7.2 Fest steht aber auch, dass die Frage der Knochendichtewerte der Klägerin die bereits etwa achteinhalb Monate vor Durchführung der Operation im osteoporotischen Bereich lagen im Aufklärungsgespräch nicht näher „thematisiert“ wurden. Der Klägerin ist zuzugestehen, dass eine Erhöhung des Risikos der Implantatlockerung und der in der Informationsbroschüre als sehr selten beschriebenen Notwendigkeit einer Korrekturoperation bei Bestehen einer Osteoporose eine Aufklärungspflicht des Arztes auslöst, genau auf diesen Umstand hinzuweisen: Stellt nämlich eine Implantatlockerung ein typisches Risiko einer Bandscheibenoperation dar, das wovon die Klägerin ausgeht Bestehen einer Osteoporose erhöht ist, reicht der bloß allgemeine Hinweis auf ein typisches Operationsrisiko (vgl dazu RIS Justiz RS0026340; RS0026581) nicht aus. Vielmehr ist der konkrete Patient ausgehend von seiner konkreten Situation (im Anlassfall Bestehen einer osteoporotischen Vorerkrankung) über das für ihn typische Risiko der Operation aufzuklären. Das ergibt sich aus dem bereits dargestellten allgemeinen Grundsatz, dass die Aufklärung den konkreten Patienten in die Lage versetzen soll, die Tragweite seiner Zustimmung zum Eingriff zu überblicken. Dazu gehört auch die verschärfte Aufklärungspflicht bei Vorliegen einer typischen Gefahr des Eingriffs (5 Ob 290/08w = iFamZ 2009/161 mwN).
7.3 Im konkreten Fall traf das Erstgericht keine Feststellungen, ob bei Bestehen einer Osteoporose die Gefahr einer Lockerung der Implantate als typisches Operationsrisiko einer Bandscheibenoperation erhöht ist. Dieser Umstand liegt zwar nahe vgl die Feststellung des Erstgerichts, dass sich Osteoporose laufend „verschlechtert“ , ist aber nicht ausdrücklich festgestellt. Ebenfalls nahe liegt, dass die tatsächlich eingetretenen Implantatlockerungen bei der Klägerin durch die fortschreitende Osteoporose verursacht wurden. Allerdings fehlt auch dazu eine ausreichende Feststellung. Die in der Revisionsbeantwortung vertretene Auffassung, es stehe fest, dass die Osteoporoseerkrankung der Klägerin nicht Ursache der Implantatlockerung gewesen sei, steht im Widerspruch zu den wiedergegebenen Feststellungen des Erstgerichts, die sich mit dieser Frage gerade nicht befassen.

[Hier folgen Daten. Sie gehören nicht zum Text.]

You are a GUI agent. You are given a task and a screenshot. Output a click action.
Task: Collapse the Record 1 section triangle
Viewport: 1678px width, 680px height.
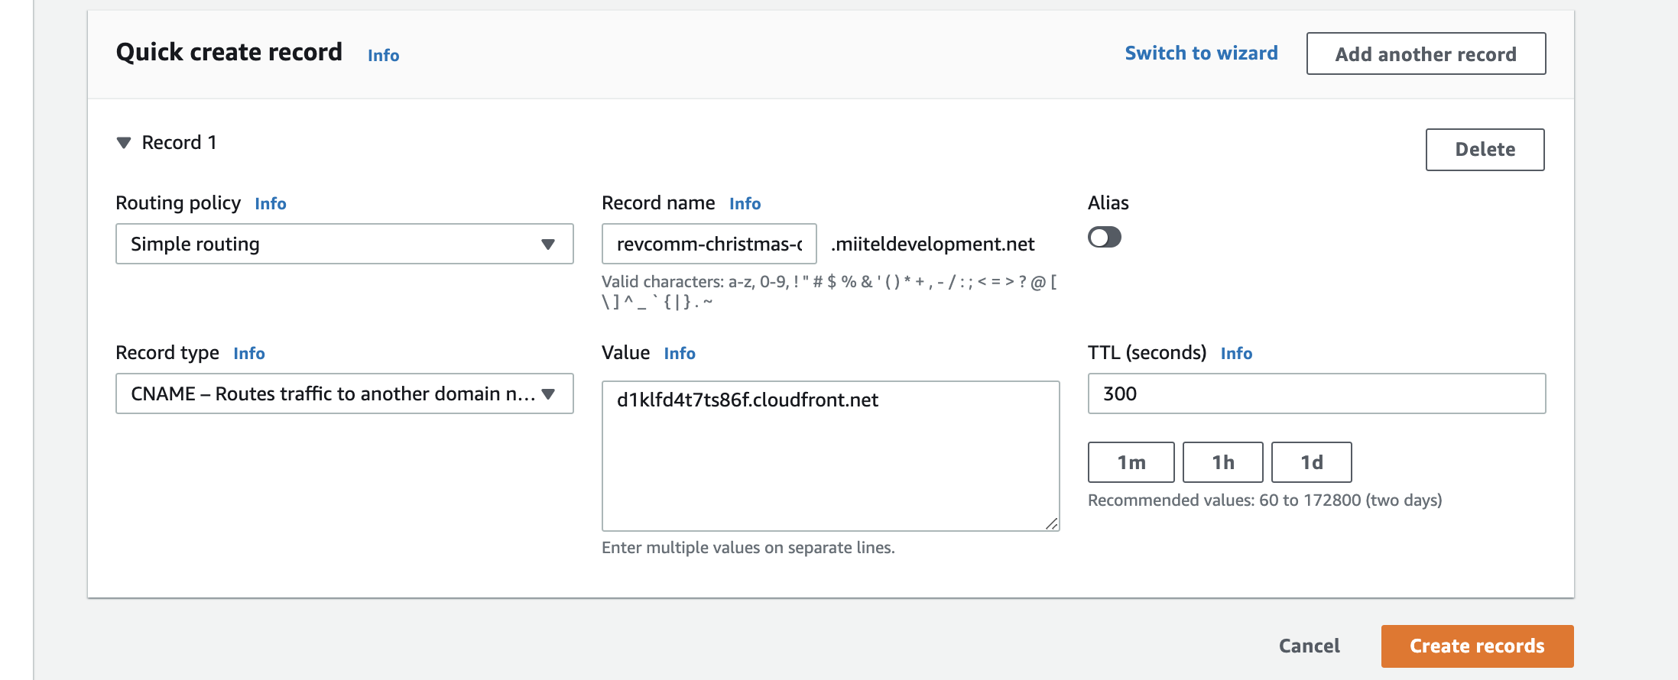pyautogui.click(x=124, y=143)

7.4 Das Erstgericht wird daher im fortgesetzten Verfahren zunächst präzise Feststellungen darüber zu treffen haben, ob und in welchem Umfang sich das allgemein bestehende Risiko einer Implantatlockerung nach einer Bandscheibenoperation dadurch verstärkt, dass der Patient zum Zeitpunkt der Operation bereits Knochendichtewerte im osteoporotischen Bereich aufweist. Ferner wird das Erstgericht festzustellen haben, ob die im konkreten Fall eingetretenen Implantatlockerungen im Zusammenhang mit der bei der Klägerin bestehenden und fortschreitenden Osteoporose stehen. Die Notwendigkeit dieser Feststellung ergibt sich aus dem dargelegten Grundsatz, dass eine Verletzung der Aufklärungspflicht nur dann zur Haftung führt, wenn sich genau jenes Risiko verwirklicht, über das aufzuklären gewesen wäre (vgl 6.).
7.5 Ist nach den vom Erstgericht ergänzend zu treffenden Feststellungen eine Verletzung der Aufklärungspflicht des behandelnden Arztes, für den die Beklagte haftet, zu bejahen, wird zu prüfen sein, ob wie die Beklagte bereits in erster Instanz vorgebracht hat die Klägerin dem Eingriff auch bei ausreichender Aufklärung zugestimmt hätte (siehe 5.).
7.6 Ist das nicht der Fall, wird das Erstgericht die von der Beklagten ebenfalls bestrittene Höhe des Klagebegehrens einer Überprüfung zu unterziehen haben.
8. Aus diesen Gründen hatte eine Aufhebung der angefochtenen Urteile zu erfolgen.
Der Kostenvorbehalt gründet sich auf § 52 ZPO.